UB40 rivals give mixed messages in Labour leadership race
Published 06/09/2016 | 00:06
Reggae band UB40 hailed Jeremy Corbyn as the man who can "transform" Britain as they endorsed his leadership campaign.
The chart-toppers said the Opposition leader was "incorruptible" and a "man of the people" as they backed his bid to remain at the top of the Labour Party.
But former members who formed another group that also performs under the name UB40 pointedly failed to back the Opposition leader.
Ali Campbell, the group's original lead singer and brother of two members of the rival outfit, along with fellow bandmates Mickey Virtue and Terence "Astro" Wilson would only go as far as reaffirm their support for Labour.
A statement, released by their publicist, said: "Ali, Astro and Mickey have always been great supporters of the Labour Party, and they look forward to the new leader taking the Labour Party back into government at the earliest opportunity."
And another 1980s music star was quick to mock the celebrity endorsement by highlighting the splits and divisions that have beset both the political party and the pop group.
Simply Red's Mick Hucknall said: "Jeremy Corbyn has much in common with UB40. They are currently as divided as his Labour Party."
The band has found itself riven by acrimony in recent years. Singer Ali Campbell left and joined forces with two other band mates, leading to a bitter battle over use of the group's name.
Mr Corbyn is facing a challenge for control of the party from Owen Smith following a year of turmoil and division, but is on course to comfortably hold on to his job.
Asked what politicians could learn from musicians, Mr Corbyn said: "I think teamwork, supporting each other. Coming together. Being creative together, improving society together, working together.
"That's what bands do.
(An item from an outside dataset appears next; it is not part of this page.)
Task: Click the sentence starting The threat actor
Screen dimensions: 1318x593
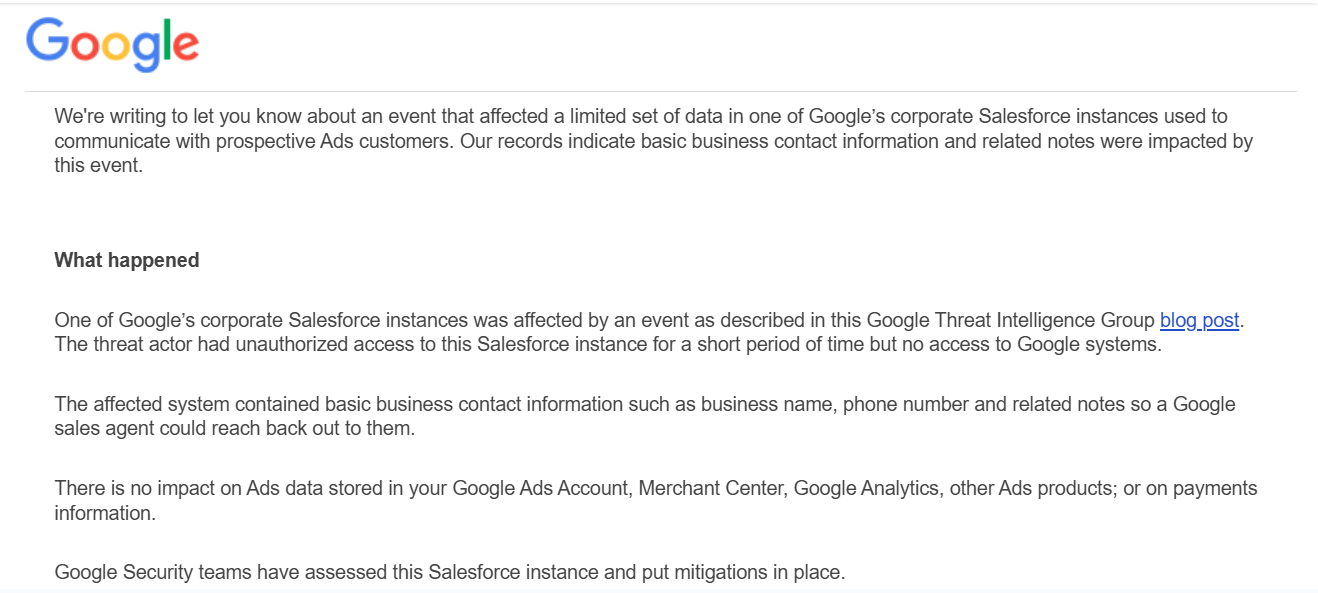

Until they fall out."
Named after a dole claim form, UB40 formed in 1978 and went on to enjoy chart success with a number of songs, including the anti-Thatcher anthem One In 10.
During the unusual press conference in central London, Mr Corbyn chatted with the band about a range of subjects, including how they wrote their songs and whether they enjoyed classical music.
Mr Corbyn praised the band for its support of human rights causes and said it had "inspired" generations.
"What you have done is brought together people of all cultures and backgrounds and that is something that is very important because too many of our people live in poverty," he added.
A spokesman for the band said: "Jeremy's campaign is about bringing people together and reaching out to all sections of society, to build a Labour government and a Labour movement that can rebuild and transform Britain so that no one and no community is left behind."